• [Exercise requirements]:
Reproduce word for word the lines between the one containing "Click away odds 2.25 in 0.25 row" and the end of the entries below, both inclusive; leave out pictures.

• [Stored data entries]:
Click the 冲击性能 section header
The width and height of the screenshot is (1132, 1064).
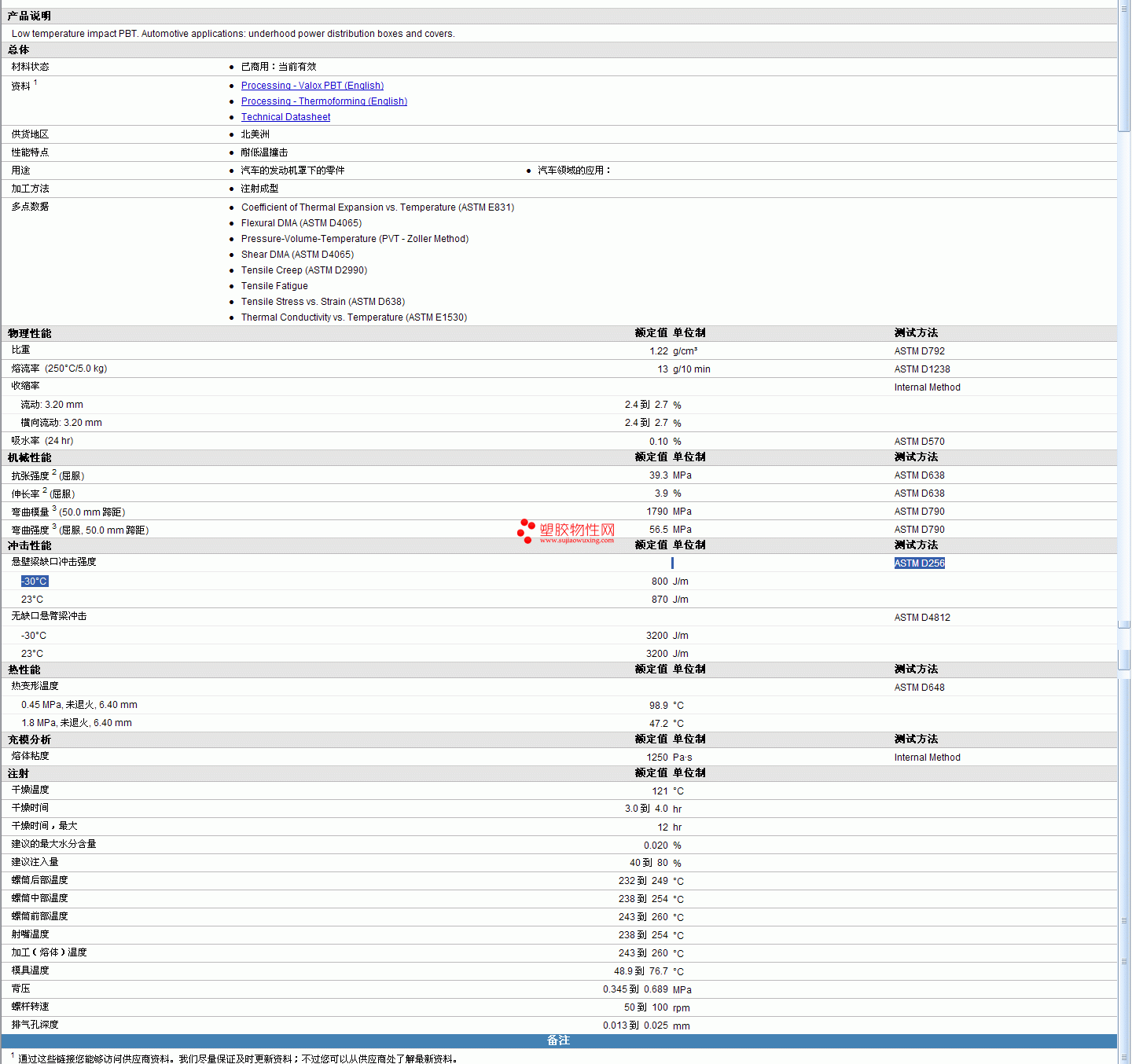point(30,545)
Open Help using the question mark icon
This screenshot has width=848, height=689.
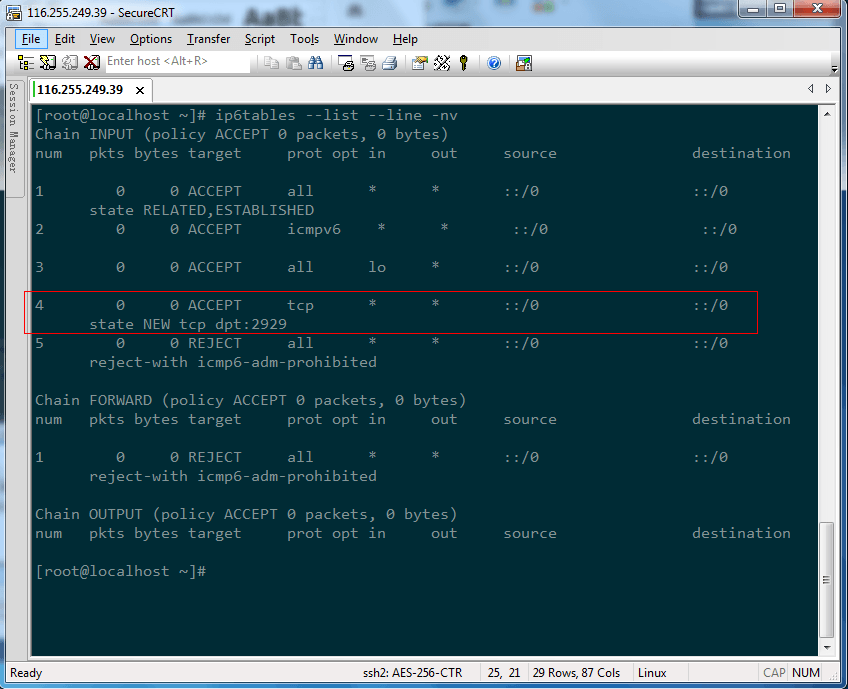[x=494, y=62]
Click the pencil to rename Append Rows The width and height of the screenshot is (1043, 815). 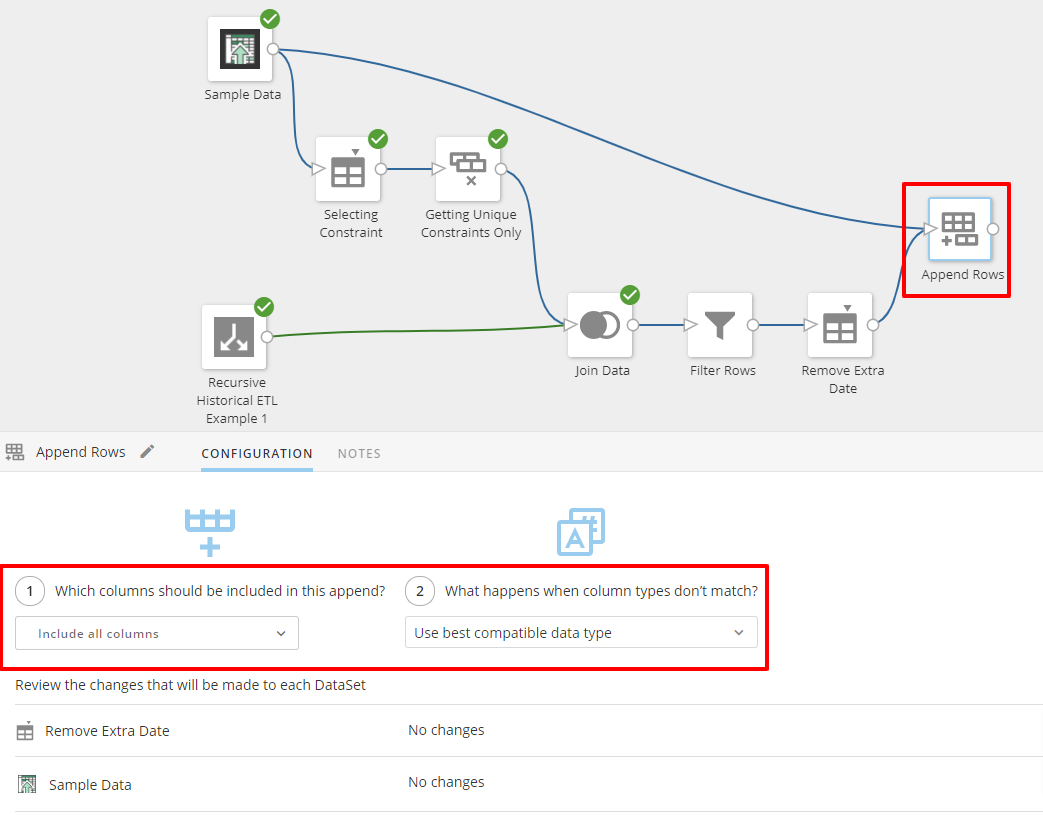[147, 451]

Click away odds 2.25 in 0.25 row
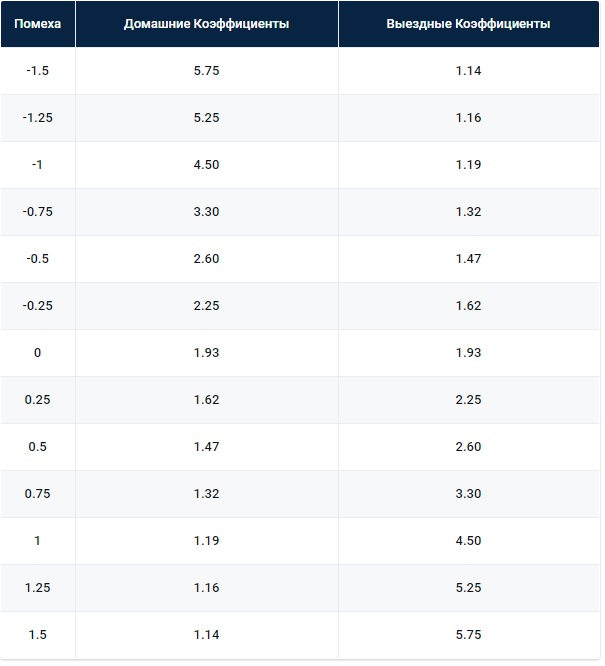[468, 400]
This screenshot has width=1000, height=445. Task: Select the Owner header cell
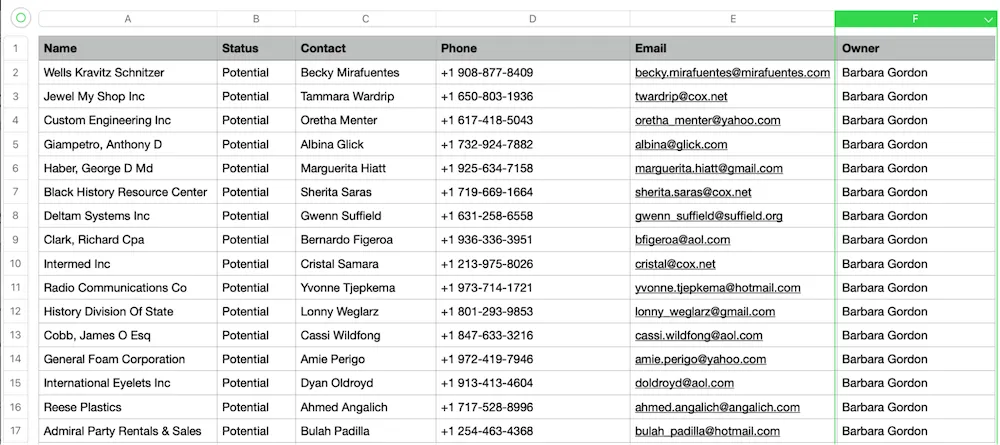point(915,48)
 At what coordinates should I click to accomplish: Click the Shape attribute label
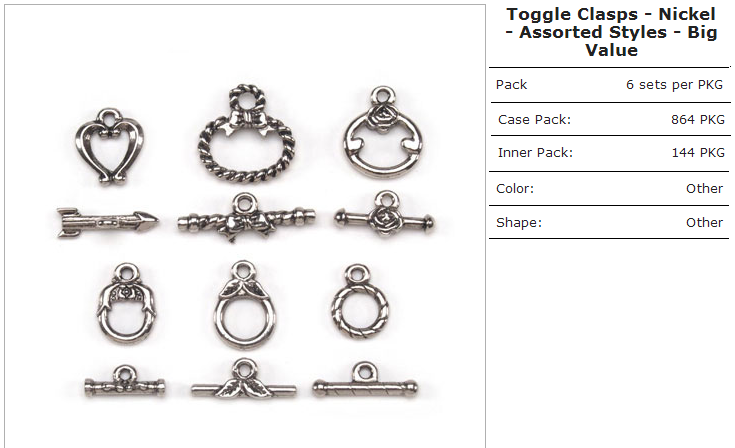point(518,223)
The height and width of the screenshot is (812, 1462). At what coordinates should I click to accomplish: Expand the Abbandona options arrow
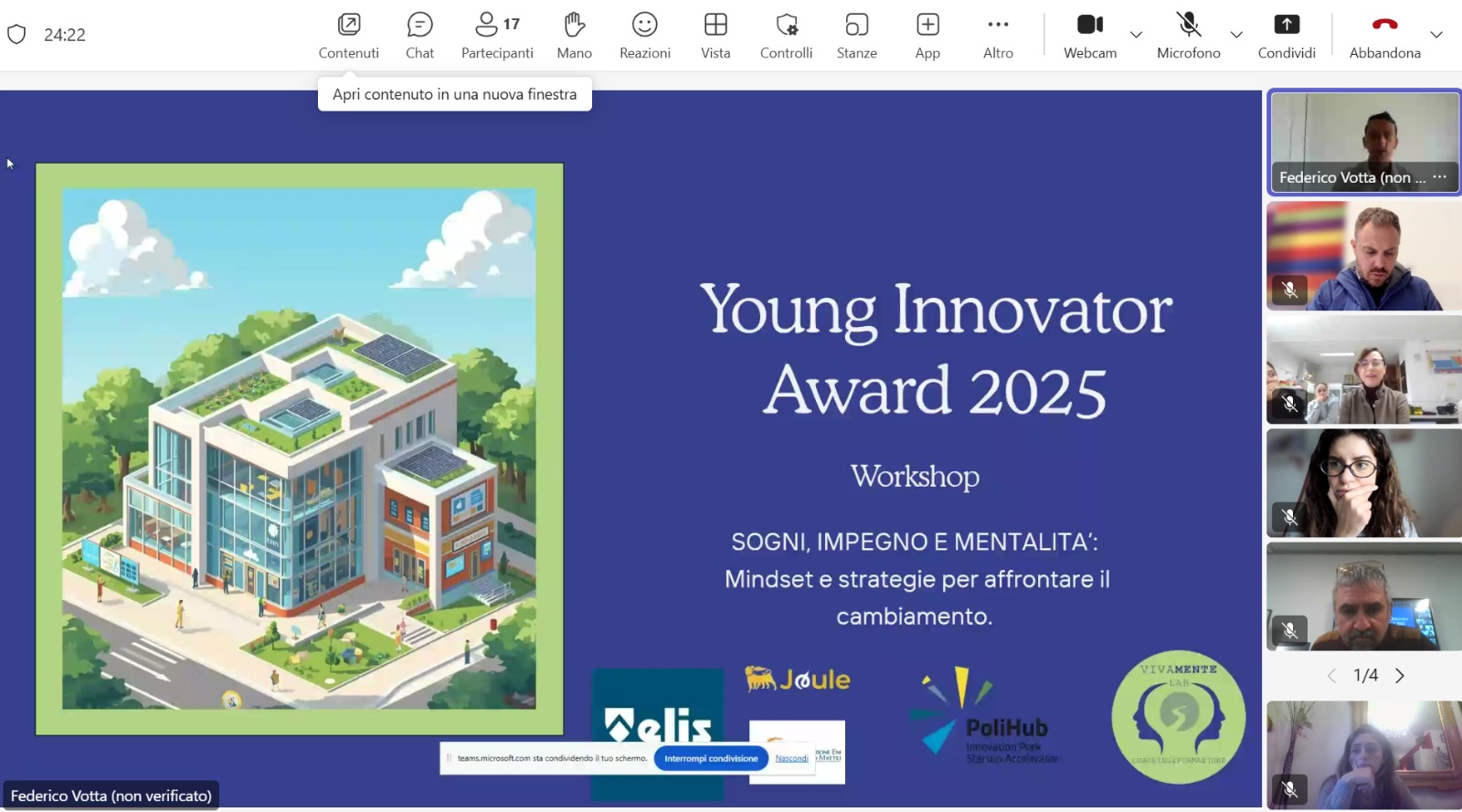[1436, 35]
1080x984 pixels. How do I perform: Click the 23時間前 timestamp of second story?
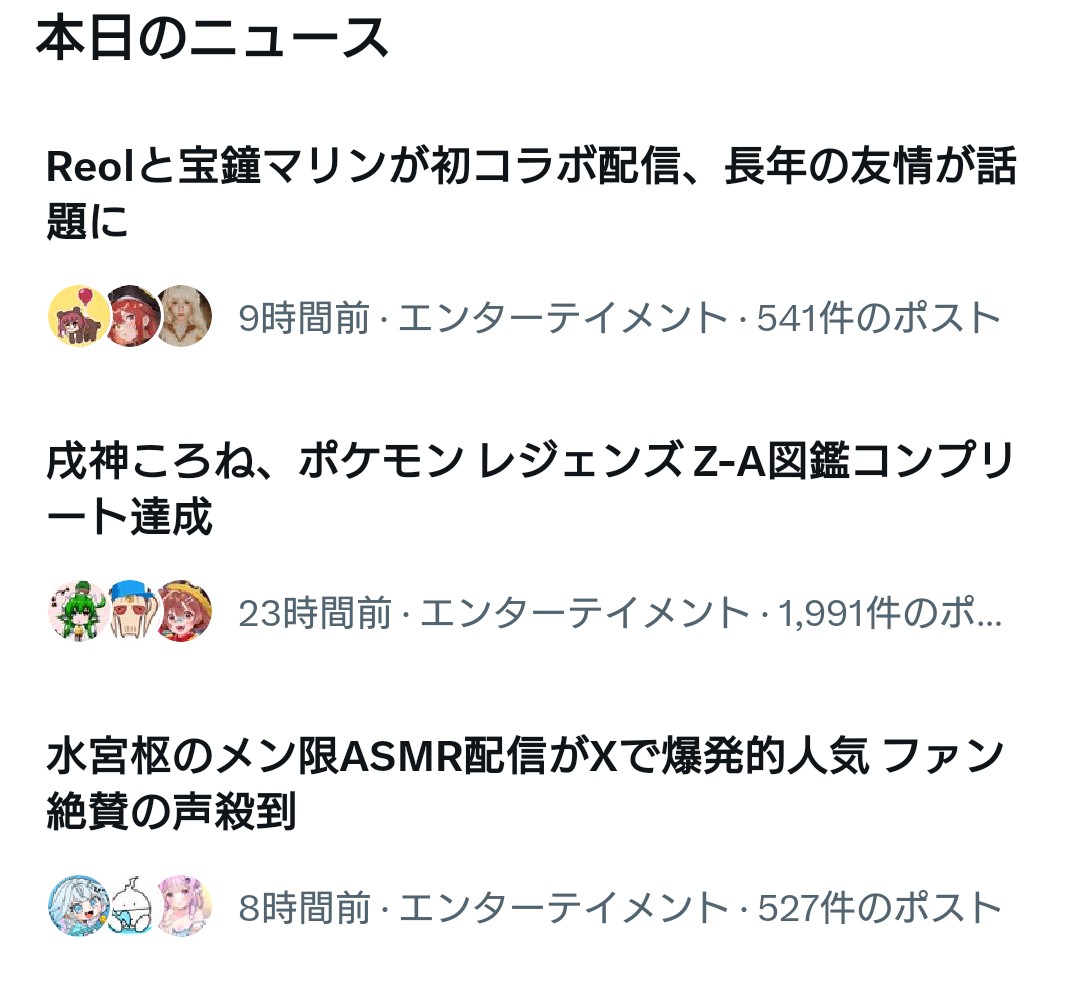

• [Answer space]:
Click away odds 2.25 in 0.25 row
[468, 400]
This screenshot has width=1000, height=445. Task: Select the Owner header cell
point(915,48)
 At what coordinates should I click to accomplish: Click the Shape attribute label
point(518,223)
The height and width of the screenshot is (812, 1462). At what coordinates should I click to accomplish: Expand the Abbandona options arrow
[1436, 35]
1080x984 pixels. How do I perform: Click the 23時間前 timestamp of second story?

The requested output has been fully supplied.